Paul Graham, do you encourage your entrepreneurs to think on the water problem, or your successes to contribute to it with some of their financial rewards?
16 comments
[ 5.6 ms ] story [ 58.3 ms ] threadOne of the books Paul puts on his must-read list for entrepreneurs is How to Win Friends and Influence People. I'd venture that the original poster would benefit from tracking down a copy.
I have to mod you down on this though as your reaction is not helpful any more than his OP. If I could down mod the OP I would.
"It seems obvious to me that if the water problem is going to get solved over the next few years, entrepreneurs will have to be the ones to get it done."
That's just absolutely ridiculous. Do you write for The Onion as well?

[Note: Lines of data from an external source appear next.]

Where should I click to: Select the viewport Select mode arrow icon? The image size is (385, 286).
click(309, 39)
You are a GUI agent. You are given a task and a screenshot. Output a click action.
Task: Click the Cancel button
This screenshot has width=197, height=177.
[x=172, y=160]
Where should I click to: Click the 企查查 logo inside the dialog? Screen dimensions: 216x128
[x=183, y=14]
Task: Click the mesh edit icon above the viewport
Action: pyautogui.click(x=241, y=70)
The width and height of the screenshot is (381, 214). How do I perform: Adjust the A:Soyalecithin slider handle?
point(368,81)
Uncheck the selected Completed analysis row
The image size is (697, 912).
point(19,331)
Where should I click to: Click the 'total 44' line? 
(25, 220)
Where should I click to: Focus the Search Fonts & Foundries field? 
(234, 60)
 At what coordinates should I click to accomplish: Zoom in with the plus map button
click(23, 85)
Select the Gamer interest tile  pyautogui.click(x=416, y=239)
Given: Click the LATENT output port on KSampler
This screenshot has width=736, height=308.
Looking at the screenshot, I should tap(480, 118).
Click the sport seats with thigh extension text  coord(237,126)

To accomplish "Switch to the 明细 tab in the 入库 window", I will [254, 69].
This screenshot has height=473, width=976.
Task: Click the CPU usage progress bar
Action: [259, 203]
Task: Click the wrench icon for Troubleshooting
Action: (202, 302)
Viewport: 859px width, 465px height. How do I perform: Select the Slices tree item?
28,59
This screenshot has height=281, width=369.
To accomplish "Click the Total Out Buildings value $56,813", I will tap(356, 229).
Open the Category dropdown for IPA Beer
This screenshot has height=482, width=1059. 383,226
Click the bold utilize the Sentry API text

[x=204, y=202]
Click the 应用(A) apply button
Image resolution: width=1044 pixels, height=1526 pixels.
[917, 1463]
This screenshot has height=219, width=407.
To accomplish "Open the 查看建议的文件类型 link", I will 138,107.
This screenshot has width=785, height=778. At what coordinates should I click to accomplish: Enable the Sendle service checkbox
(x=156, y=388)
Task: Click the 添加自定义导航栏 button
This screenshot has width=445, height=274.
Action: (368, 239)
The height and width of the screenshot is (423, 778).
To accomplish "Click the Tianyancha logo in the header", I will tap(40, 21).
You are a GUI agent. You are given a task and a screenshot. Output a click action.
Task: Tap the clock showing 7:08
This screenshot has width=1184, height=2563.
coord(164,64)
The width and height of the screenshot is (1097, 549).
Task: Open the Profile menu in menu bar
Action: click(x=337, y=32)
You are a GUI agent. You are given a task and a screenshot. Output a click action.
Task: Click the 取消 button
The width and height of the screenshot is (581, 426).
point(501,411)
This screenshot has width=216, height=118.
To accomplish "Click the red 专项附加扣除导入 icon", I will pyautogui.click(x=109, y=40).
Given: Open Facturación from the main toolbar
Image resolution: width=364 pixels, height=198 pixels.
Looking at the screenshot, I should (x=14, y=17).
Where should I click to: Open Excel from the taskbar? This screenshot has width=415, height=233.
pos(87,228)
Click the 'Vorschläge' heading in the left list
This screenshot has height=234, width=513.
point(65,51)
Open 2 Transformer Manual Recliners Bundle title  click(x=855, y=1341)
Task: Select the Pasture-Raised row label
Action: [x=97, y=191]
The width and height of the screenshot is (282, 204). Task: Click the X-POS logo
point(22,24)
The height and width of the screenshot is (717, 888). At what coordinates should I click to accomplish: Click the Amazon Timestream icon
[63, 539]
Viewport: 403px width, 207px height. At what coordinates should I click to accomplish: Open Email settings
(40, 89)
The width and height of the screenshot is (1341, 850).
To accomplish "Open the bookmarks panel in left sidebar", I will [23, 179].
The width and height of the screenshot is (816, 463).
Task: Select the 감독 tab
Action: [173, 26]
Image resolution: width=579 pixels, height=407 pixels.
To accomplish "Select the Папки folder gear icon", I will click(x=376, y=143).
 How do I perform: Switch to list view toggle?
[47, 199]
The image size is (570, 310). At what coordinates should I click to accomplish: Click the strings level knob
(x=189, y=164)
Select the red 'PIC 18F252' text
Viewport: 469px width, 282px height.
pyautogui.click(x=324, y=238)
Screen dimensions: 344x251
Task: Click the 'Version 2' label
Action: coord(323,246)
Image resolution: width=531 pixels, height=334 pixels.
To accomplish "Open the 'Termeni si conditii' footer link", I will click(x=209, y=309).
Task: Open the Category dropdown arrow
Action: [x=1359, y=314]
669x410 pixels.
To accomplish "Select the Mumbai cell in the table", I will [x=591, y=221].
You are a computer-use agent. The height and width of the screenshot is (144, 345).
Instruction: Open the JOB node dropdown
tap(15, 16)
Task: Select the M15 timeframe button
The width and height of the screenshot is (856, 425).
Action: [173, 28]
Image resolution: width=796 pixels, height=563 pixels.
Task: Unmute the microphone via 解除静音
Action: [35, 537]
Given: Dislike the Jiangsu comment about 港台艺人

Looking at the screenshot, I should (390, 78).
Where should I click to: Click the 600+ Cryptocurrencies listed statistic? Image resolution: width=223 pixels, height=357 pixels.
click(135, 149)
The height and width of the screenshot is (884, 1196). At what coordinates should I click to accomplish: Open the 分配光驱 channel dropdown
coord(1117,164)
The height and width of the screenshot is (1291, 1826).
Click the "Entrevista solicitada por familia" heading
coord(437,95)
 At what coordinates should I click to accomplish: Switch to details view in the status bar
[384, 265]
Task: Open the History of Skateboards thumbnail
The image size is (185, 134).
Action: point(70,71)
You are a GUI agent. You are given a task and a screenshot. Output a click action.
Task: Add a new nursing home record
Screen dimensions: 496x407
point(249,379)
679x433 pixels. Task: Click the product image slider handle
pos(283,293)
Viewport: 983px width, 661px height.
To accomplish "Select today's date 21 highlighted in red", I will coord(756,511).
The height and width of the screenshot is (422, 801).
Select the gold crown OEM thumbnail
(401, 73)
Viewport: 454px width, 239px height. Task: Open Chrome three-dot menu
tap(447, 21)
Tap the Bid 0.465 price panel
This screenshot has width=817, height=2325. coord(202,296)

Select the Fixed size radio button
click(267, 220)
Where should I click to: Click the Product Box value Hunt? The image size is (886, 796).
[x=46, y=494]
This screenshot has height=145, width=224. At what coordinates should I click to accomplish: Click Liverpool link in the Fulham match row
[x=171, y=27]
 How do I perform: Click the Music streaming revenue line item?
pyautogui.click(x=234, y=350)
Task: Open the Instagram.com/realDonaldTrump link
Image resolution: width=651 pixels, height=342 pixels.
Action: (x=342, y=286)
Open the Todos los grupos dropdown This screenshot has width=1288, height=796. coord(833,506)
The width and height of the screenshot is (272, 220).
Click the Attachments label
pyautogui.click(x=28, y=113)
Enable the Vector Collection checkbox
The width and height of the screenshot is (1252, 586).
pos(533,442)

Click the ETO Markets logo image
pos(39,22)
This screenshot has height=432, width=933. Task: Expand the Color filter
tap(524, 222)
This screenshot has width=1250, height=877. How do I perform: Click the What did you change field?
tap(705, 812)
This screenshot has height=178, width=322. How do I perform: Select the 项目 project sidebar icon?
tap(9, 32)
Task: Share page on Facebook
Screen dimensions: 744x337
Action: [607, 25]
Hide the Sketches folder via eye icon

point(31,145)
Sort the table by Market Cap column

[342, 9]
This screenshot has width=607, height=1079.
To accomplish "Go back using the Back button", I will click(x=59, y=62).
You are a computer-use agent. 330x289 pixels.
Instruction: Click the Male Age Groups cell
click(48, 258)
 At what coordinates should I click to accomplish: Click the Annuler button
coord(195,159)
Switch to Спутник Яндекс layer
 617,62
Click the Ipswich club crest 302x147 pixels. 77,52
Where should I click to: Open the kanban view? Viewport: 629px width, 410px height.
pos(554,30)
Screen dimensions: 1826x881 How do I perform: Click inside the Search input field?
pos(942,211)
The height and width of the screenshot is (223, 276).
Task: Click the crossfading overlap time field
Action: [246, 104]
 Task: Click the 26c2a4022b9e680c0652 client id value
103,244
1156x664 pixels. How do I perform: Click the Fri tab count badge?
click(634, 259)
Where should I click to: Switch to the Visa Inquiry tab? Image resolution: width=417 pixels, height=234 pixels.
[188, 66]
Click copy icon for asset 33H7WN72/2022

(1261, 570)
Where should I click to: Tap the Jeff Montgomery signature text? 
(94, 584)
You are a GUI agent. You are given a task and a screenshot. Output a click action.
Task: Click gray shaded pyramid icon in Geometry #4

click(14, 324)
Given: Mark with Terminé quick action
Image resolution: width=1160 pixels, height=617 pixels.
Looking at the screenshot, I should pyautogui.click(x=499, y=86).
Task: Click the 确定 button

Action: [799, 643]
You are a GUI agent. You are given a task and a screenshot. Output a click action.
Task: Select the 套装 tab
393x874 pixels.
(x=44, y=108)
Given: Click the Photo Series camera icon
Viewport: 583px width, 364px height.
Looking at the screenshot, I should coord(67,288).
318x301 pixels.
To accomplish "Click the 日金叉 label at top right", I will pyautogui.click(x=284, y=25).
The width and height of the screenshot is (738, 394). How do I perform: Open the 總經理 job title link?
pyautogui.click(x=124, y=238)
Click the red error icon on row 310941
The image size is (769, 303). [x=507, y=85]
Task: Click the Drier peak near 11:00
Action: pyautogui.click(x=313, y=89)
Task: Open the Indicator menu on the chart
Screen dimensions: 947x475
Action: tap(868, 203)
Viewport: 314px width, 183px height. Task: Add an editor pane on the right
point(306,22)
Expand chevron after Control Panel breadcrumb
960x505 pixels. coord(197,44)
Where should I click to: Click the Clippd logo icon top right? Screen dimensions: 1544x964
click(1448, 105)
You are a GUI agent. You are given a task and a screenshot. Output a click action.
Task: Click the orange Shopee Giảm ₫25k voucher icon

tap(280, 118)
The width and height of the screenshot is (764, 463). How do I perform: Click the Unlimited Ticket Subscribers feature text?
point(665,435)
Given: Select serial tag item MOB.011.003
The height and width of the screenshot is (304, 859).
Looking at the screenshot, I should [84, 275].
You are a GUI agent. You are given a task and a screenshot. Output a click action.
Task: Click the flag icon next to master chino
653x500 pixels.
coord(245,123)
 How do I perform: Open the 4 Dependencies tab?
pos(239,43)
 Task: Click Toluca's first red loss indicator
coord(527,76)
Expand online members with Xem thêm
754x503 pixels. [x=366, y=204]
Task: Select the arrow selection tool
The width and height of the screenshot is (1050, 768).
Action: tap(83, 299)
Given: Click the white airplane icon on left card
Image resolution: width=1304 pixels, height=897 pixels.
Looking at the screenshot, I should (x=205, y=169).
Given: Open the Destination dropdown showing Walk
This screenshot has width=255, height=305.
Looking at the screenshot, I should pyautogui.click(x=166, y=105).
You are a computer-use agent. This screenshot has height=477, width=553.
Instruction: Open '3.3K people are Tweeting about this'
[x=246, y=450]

Also, we haven't even begun to discuss the high level of social skill needed in order to successfully execute an on-the-ground, real-world, third-world venture; I'm personally not sure I would put awkward geeks in charge of such a thing. (And yes, I'm making a gross generalization, but it's 4:00am, so cut me some slack!)
If your frustration in posting "here" is that HN seems to be focused on Web 2.0 stuff that has little direct effect on "real problems", well, you are somewhat correct. HN, just because it has lots of smart people willing to take entrepreneurial risks doesn't mean those people come here to figure out how to use their "charity time" to great effect.
I really think that the best place to find people passionate about the water problem is with groups already organized on it. Believe me, you _will_ find some very smart and courageous people in those groups. Don't get discouraged because HN may not be the best outlet for you to plug into.
BTW, I have thought about various aspects of clean water issues. And if I were to do something, I would not invent my own cool thing (I'm a software developer for God's sake ;)). I would plug into something someone else is already doing.
Not while I'm reading about hacking, no.
For things like this it's pointless to go out and convince people to help solve these "problems". The kind of individuals that would work on these problems are already doing so, and those that aren't already won't work on them even if you ask them. Kinda funny how free will works like that.
Now if you really want to make a difference, think before you post. Go to some chemical engineering entrepreneurial conference and make a speech there instead. Programmers aren't going to be able to solve the "water problem" no matter how much you want them to.
Maybe you should lead by example and show what you've done yourself so that others can copy your efforts. Viral points for being clever, altruistic points for going way out of your way.
First, the "water problem" is solved. It is well known how to produce and deliver clean water. Proof: 5 billion people on earth DO have clean water.
So, if the water problem is solved, why doesn't everyone have clean water? There is a politics and corruption problem. If I were to attempt to deliver clean water to, e.g., Darfur, the Janjaweed (1) would try to kill me. In Nigeria, they would eat my dollars.
I'd love to help. But I'm an physicist, not a cop. I don't know how to police corruption in Zimbabwe, or make it socially unacceptable to take bribes. So instead, I focus on problems where I actually can come up with a solution.
(1) For those unfamiliar with the situation, Janjaweed are basically an Arab version of the Nazi's. No, Godwin's law doesn't apply here.